There can be no assurance that the methodology used for calculating targeted IRR is appropriate or adequate. Target IRR is presented solely for the purpose of providing insight into the Investment Entity’s investment objectives, detailing its anticipated risk and reward characteristics and for establishing a benchmark for future evaluation of the Investment Entity’s performance. Targeted IRR is not a predictor, projection or guarantee of future performance. There can be no assurance that the Investment Entity’s targets will be met or that the Investment Entity will be successful in identifying and investing in investment opportunities that would allow the Investment Entity to meet these return parameters. Target returns should not be used as a primary basis for an investor’s decision to invest in the Investment Entity. Please see the applicable Investment Documents for disclosure relating to forward-looking statements.

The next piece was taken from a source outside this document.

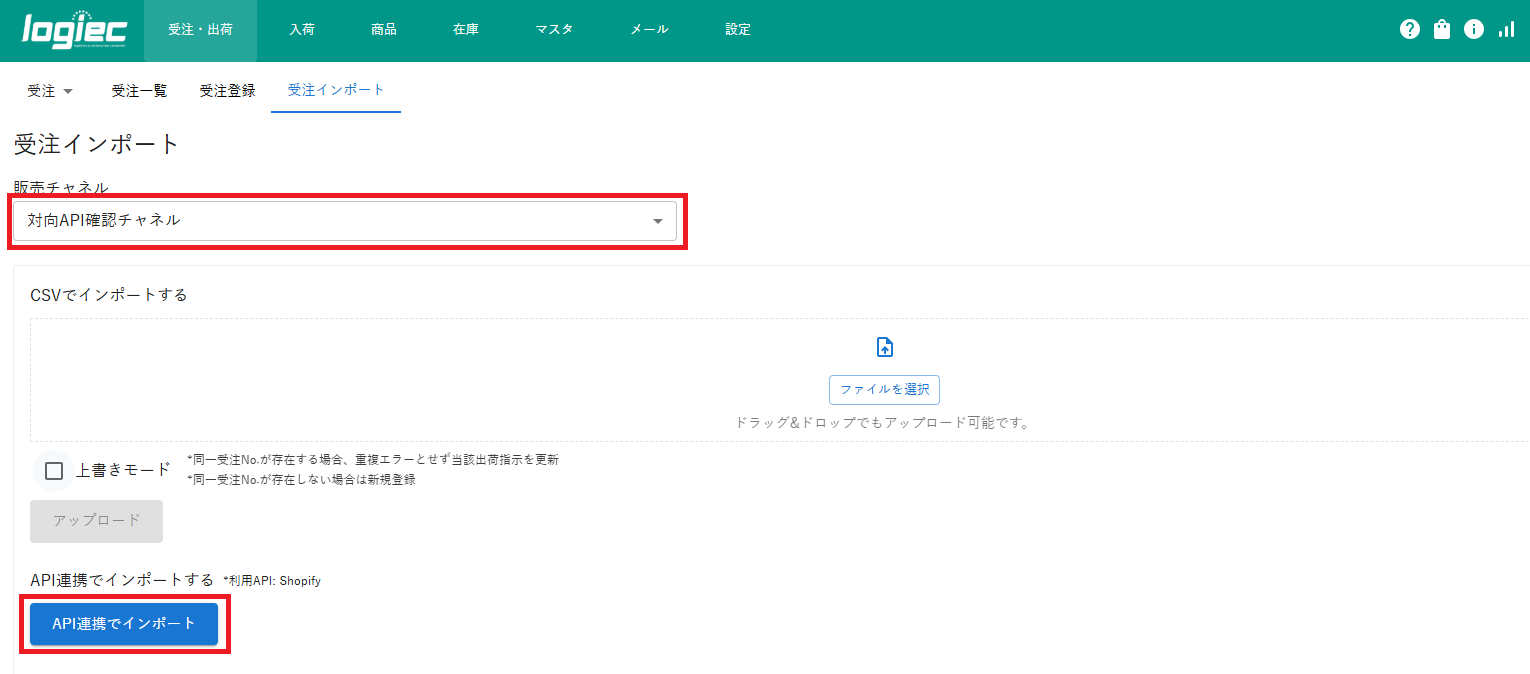Open the マスタ menu
The width and height of the screenshot is (1530, 674).
point(554,30)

All forward–looking statements attributable to the Sponsor or persons acting on its behalf apply only as of the date of the offering and are expressly qualified in their entirety by the cautionary statements included elsewhere in this summary and the Investment Documents. Any financial projections are preliminary and subject to change; the Sponsor undertakes no obligation to update or revise these forward–looking statements to reflect events or circumstances that arise after the date made or to reflect the occurrence of unanticipated events. Inevitably, some assumptions will not materialize, and unanticipated events and circumstances may affect the ultimate financial results. Projections are inherently subject to substantial and numerous uncertainties and to a wide variety of significant business, economic and competitive risks, and the assumptions underlying the projections may be inaccurate in any material respect. Therefore, the actual results achieved may vary significantly from the forecasts, and the variations may be material.

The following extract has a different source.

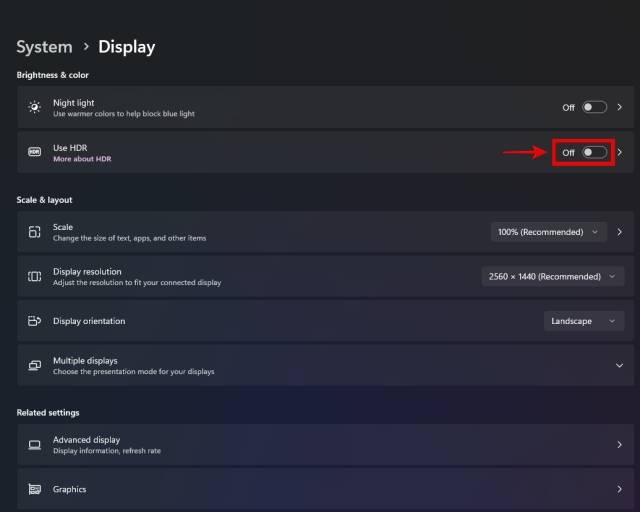
Task: Click the Graphics settings icon
Action: [x=35, y=489]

The interests in the Investment Entity will not be registered under the Securities Act of 1933, as amended (the “Securities Act”) in reliance upon exemptions contained in Rule 506(b) or 506(c) of Regulation D as promulgated under the Securities Act. In addition, the interests will not be registered under any state securities laws in reliance on exemptions from registration. Such interests are subject to restrictions on transferability and resale and may not be transferred or resold except as permitted under applicable state and federal securities laws pursuant to registration or an available exemption.

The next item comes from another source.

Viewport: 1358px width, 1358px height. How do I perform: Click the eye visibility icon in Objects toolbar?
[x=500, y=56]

All investing activities risk the loss of capital. There can be no assurance that investors will not suffer significant losses. No guarantee or representation is made that investment objectives of the Investment Entity will be achieved. You should not subscribe to purchase interests in the Investment Entity unless you can readily bear the consequences of such loss.

Interests in the Investment Entity are listed on the RealtyMogul Platform. RealtyMogul receives fees from the Sponsor or the Investment Entity partially based on the number of investors investing in such Investment Entity through the RealtyMogul Platform. This arrangement could create a conflict of interest between RealtyMogul and investors.